What you should do
In the records below, find the line containing "The height and" and print it and every line after it exactly, through the end. Skip pictures.

(Saved entries)
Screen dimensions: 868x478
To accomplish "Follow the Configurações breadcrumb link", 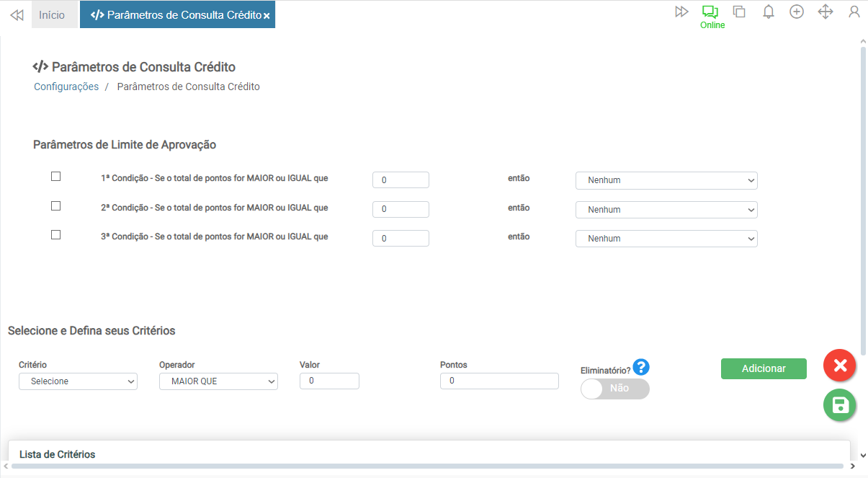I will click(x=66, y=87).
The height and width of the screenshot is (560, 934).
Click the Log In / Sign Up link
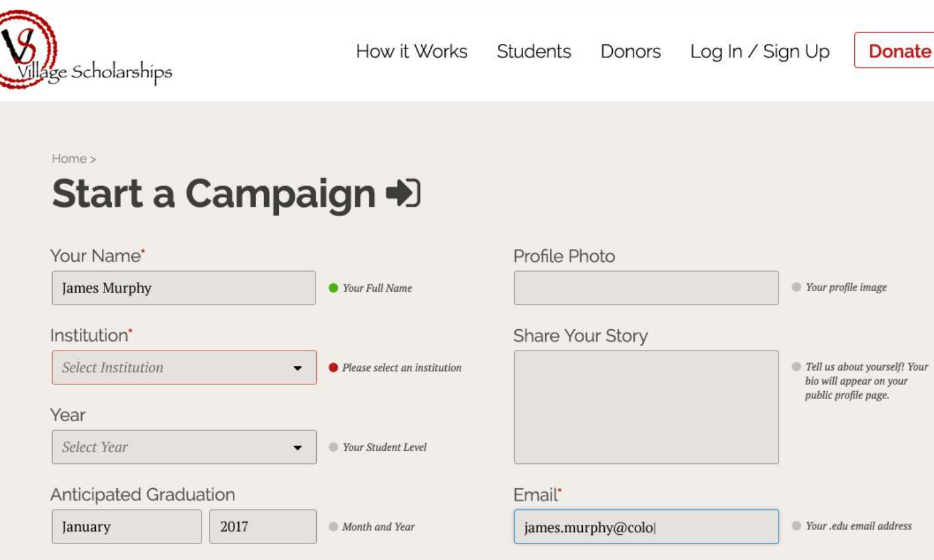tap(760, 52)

Finished exercise
The height and width of the screenshot is (560, 934).
Click the Log In / Sign Up link
tap(760, 52)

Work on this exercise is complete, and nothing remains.